Prenons par exemple les procédés (euphémisme pour manipulation). En les décrivant, j’ai bien insisté sur la relation entre les positions des uns et des autres. Si l’on change les positions, cela ne marche plus.
D’autre part, si au lieu d’un mouvement de conscience et de son contraire, tu considères qu’il y a deux cultures, l’une tournée vers le jeu politique classique, et l’autre vers un autre jeu, la question du rassemblement commence à se poser autrement.
1°) Ce que j’ai appris, grâce à ces centaines de dialogues parfois de bon aloi, parfois pas, avec tous ces gens de l’UDF, c’est très important . Cela ne se résume pas à un inventaire de procédés qui devrait figurer dans tout manuel de survie civique. Ce jeu classique, si on veut le subvertir en douceur, un jour, il faut le connaître à fond. En ce sens, je regrette sincèrement la désertion de certains, vers la droite, qui sont souvent à ce jeu de meilleurs experts que ceux qui sont restés. Un peu de provocation, au passage.
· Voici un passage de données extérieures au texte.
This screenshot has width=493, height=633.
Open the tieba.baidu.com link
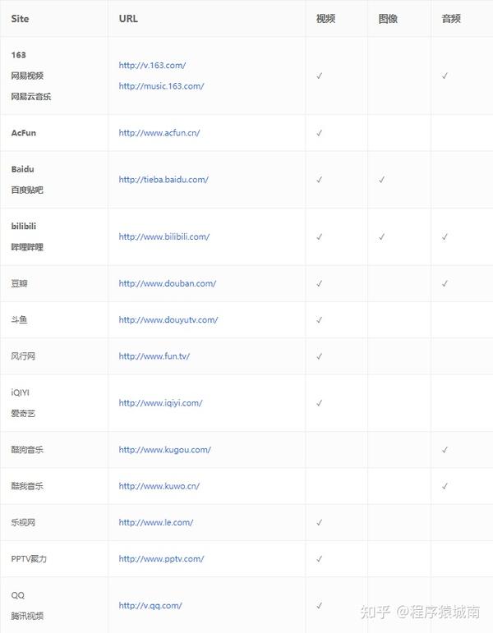point(164,179)
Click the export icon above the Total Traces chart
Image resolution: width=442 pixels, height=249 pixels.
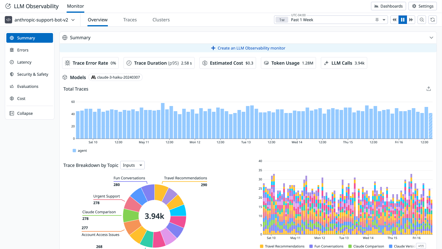429,88
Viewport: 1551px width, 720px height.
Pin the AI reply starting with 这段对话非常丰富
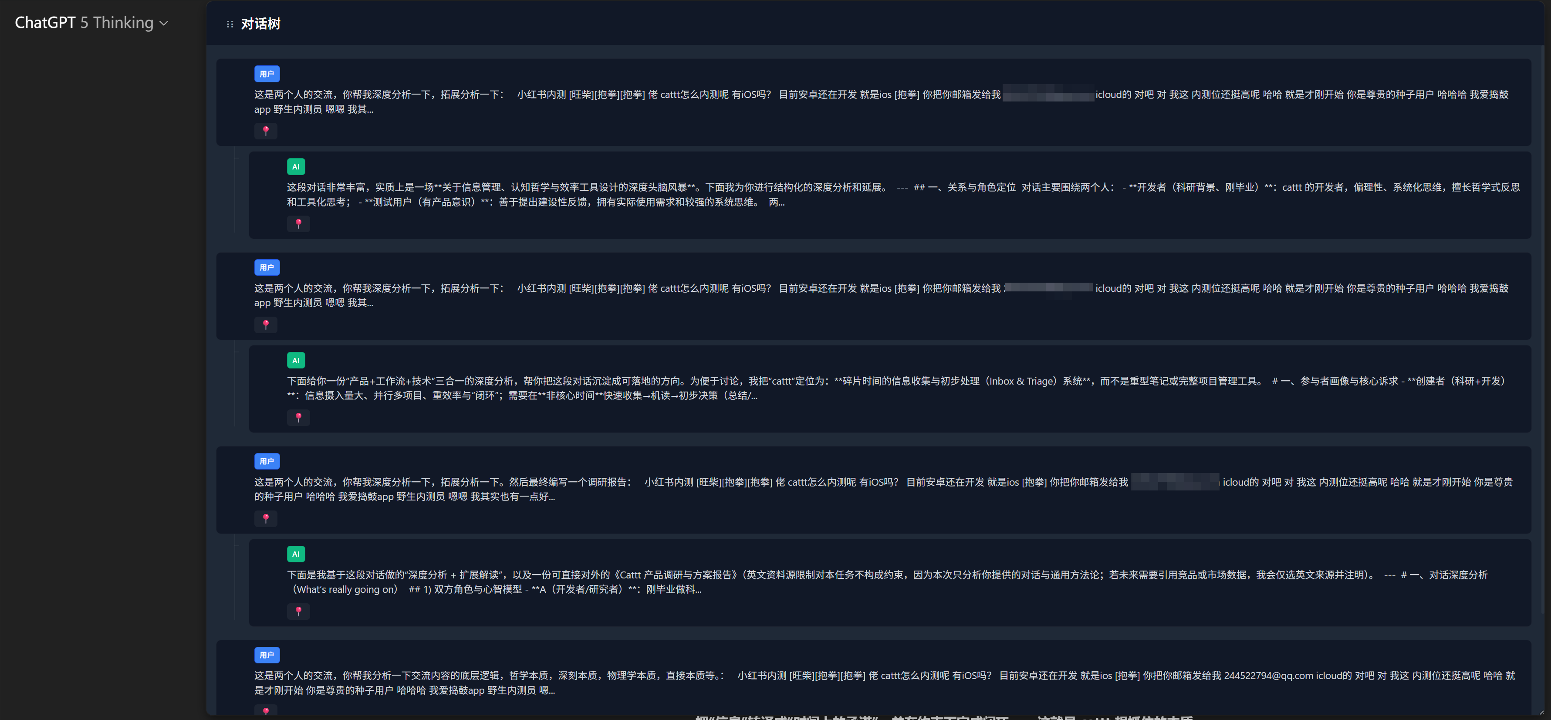click(298, 223)
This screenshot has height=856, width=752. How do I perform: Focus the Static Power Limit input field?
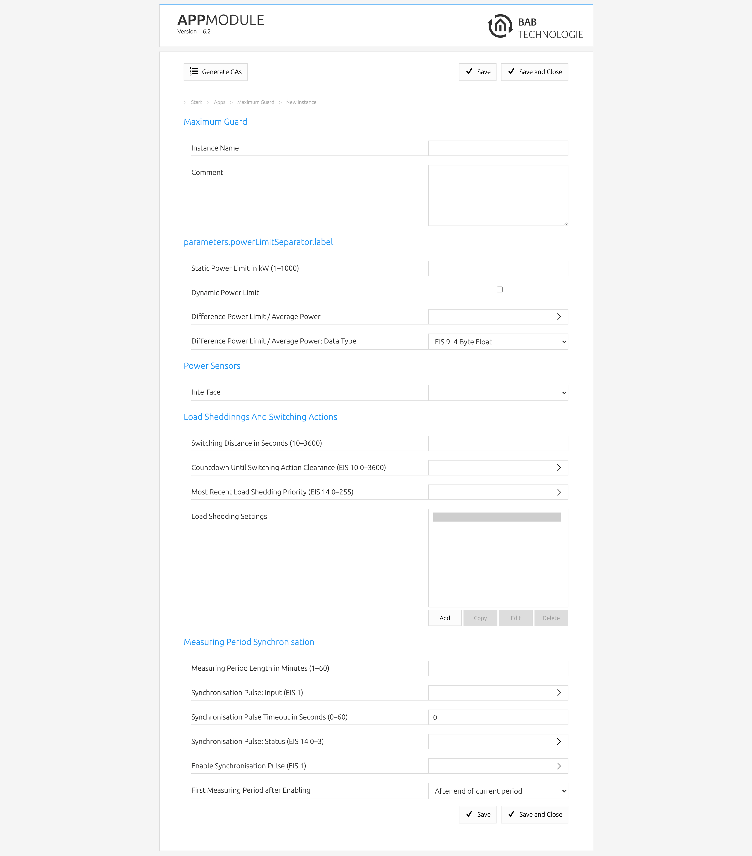(x=498, y=268)
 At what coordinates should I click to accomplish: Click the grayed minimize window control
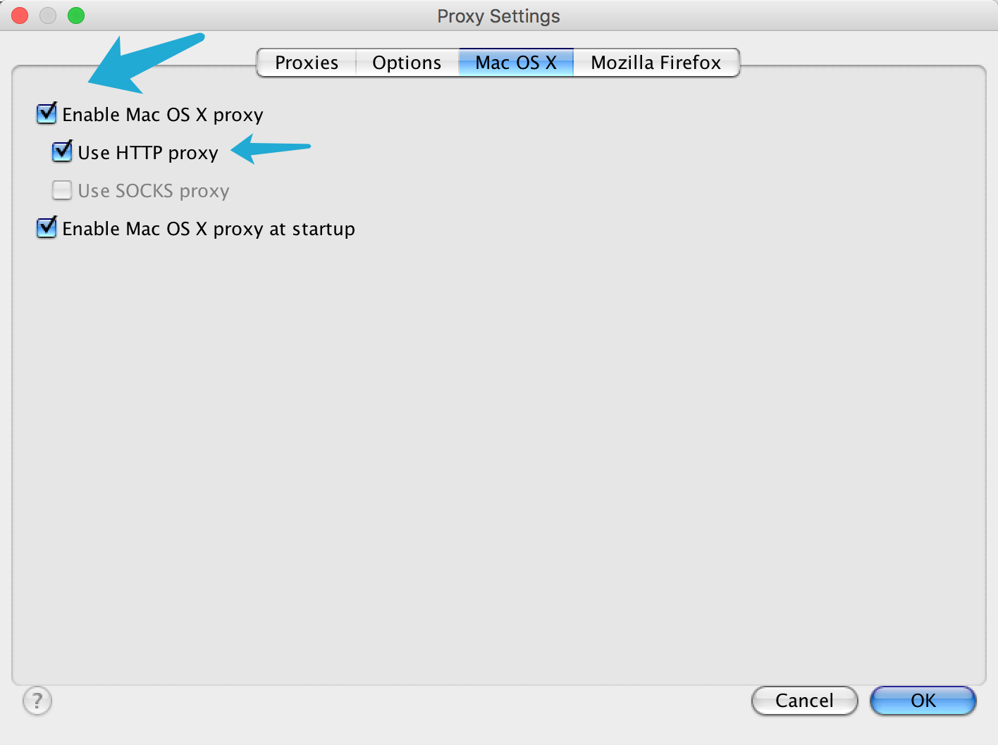[x=47, y=15]
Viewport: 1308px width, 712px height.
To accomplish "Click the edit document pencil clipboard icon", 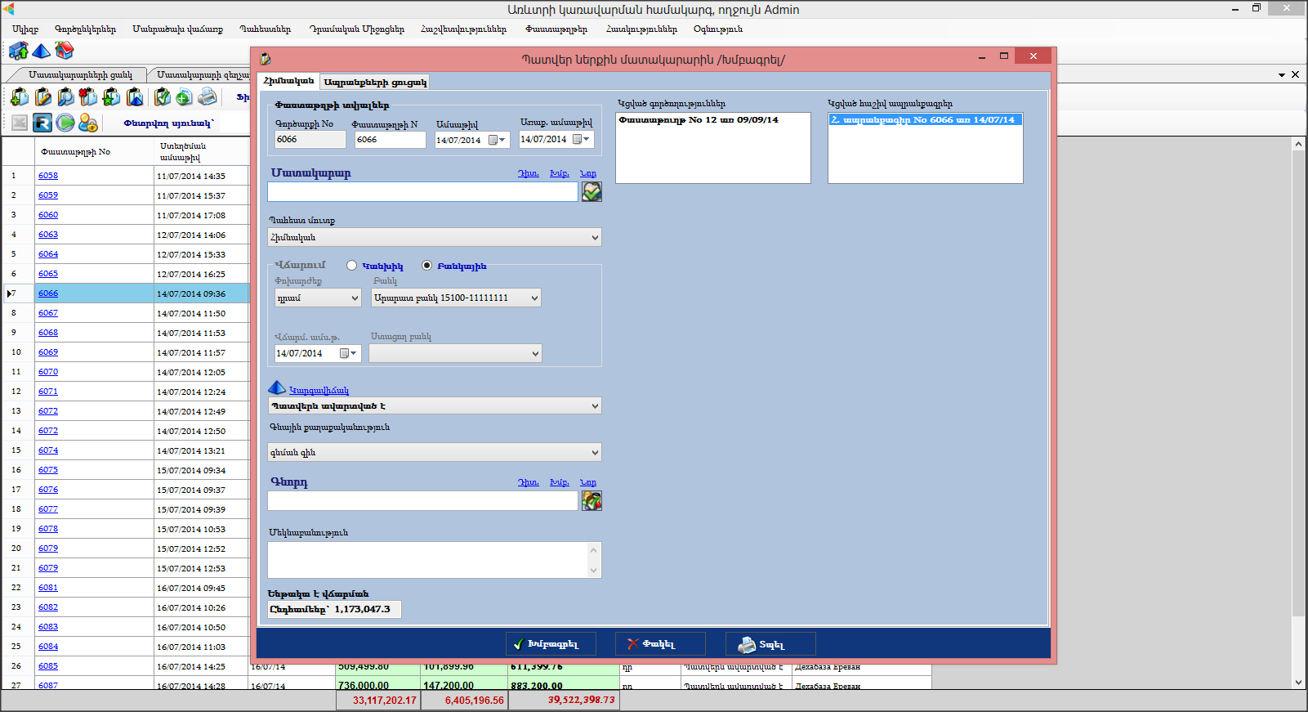I will coord(42,97).
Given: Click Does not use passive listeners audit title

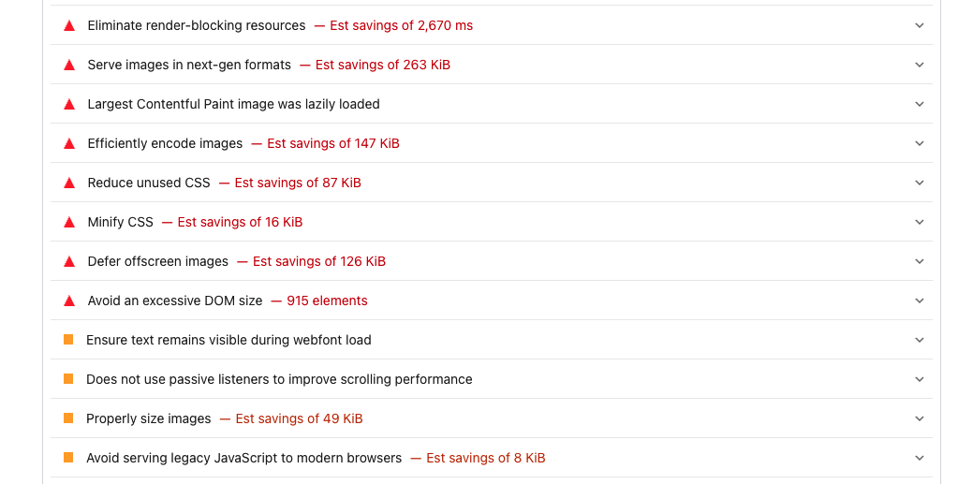Looking at the screenshot, I should 279,379.
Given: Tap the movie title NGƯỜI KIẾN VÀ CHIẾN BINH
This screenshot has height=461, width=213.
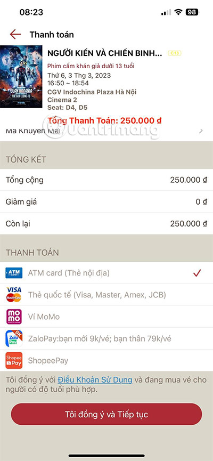Looking at the screenshot, I should coord(104,53).
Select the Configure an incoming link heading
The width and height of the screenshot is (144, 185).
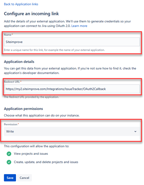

2°) D’autre part, si les choses ont tourné si mal, dans ce contact entre les deux cultures du Mouvement, c’est qu’il y avait une somme vertigineuse de fausses idées, de préjugés et de malentendus, des deux côtés. Par exemple, les verraient bien apporter l’encadrement, et n’aurait besoin des autres que pour les “idées” et la quantité. Inversement, et tout aussi faussement, les autres se verraient bien majoritaires, dans une fusion parfaite, où la culture de l’autre se dissoud complètement. Une grosse erreur aussi, à mon avis. Pour des raisons de position, ces malentendus se sont intégralement maintenus, ou envenimés. Si les positions changent, ils se dissipent rapidement, j’en témoigne, au niveau de ma section.
3°) Voyons maintenant vers le dehors du Mouvement. Quel est notre but ? A moyen terme, et sans aller se perdre dans la définition d’un but ultime, on peut s’accorder sur la nécessité de grandir. D’être un mouvement capable de rivaliser avec deux grands partis qui sont aujourd’hui nettement plus puissants que le nôtre. Or notre avantage stratégique est lié à notre position centrale, et à notre capacité de nous étendre sur nos deux ailes. A condition qu’elles existent toutes les deux, d’abord. A condition qu’elles conservent chacunes leur culture, ensuite. Et à condition qu’entre ces deux pôles, l’articulation soit solide, stable, et saine.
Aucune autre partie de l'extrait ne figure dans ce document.